1989 Lilian Cup

Tournament details
- Country: Israel
- Dates: 11 October – 28 November 1989
- Teams: 4

Final positions
- Champions: Hapoel Petah Tikva
- Runner-up: Beitar Tel Aviv

Tournament statistics
- Matches played: 3
- Goals scored: 12 (4 per match)
- Top goal scorer(s): Rafi Cohen (2)

= 1989 Lilian Cup =

The 1989 Lilian Cup was the 8th and final season of the competition. The four top placed teams from the previous season took part in the competition.

The competition was held in as a straight knock-out competition, with the two top placed teams from the previous season being seeded. The semi-final was played on 11 October 1989 and the final on 28 November. For the first time since the competition began, no 3rd-place match was played.
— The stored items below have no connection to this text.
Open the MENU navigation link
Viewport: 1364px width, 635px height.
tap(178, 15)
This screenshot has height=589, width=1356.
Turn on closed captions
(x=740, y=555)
The competition was won by Hapoel Petah Tikva, who defeated Beitar Tel Aviv 4–2 in the final.

==Results==
===Semi-finals===

11 October 1989
Hapoel Petah Tikva 0-0
 (Note: No extra time was played.) Maccabi Netanya

===Final===
28 November 1989
Hapoel Petah Tikva 4-2 Beitar Tel Aviv
  Hapoel Petah Tikva: R. Cohen 26', 83', Levy 61', Yossi Shoshani 73'
  Beitar Tel Aviv: N. Cohen 52' (pen.), Boahdana 65' (pen.)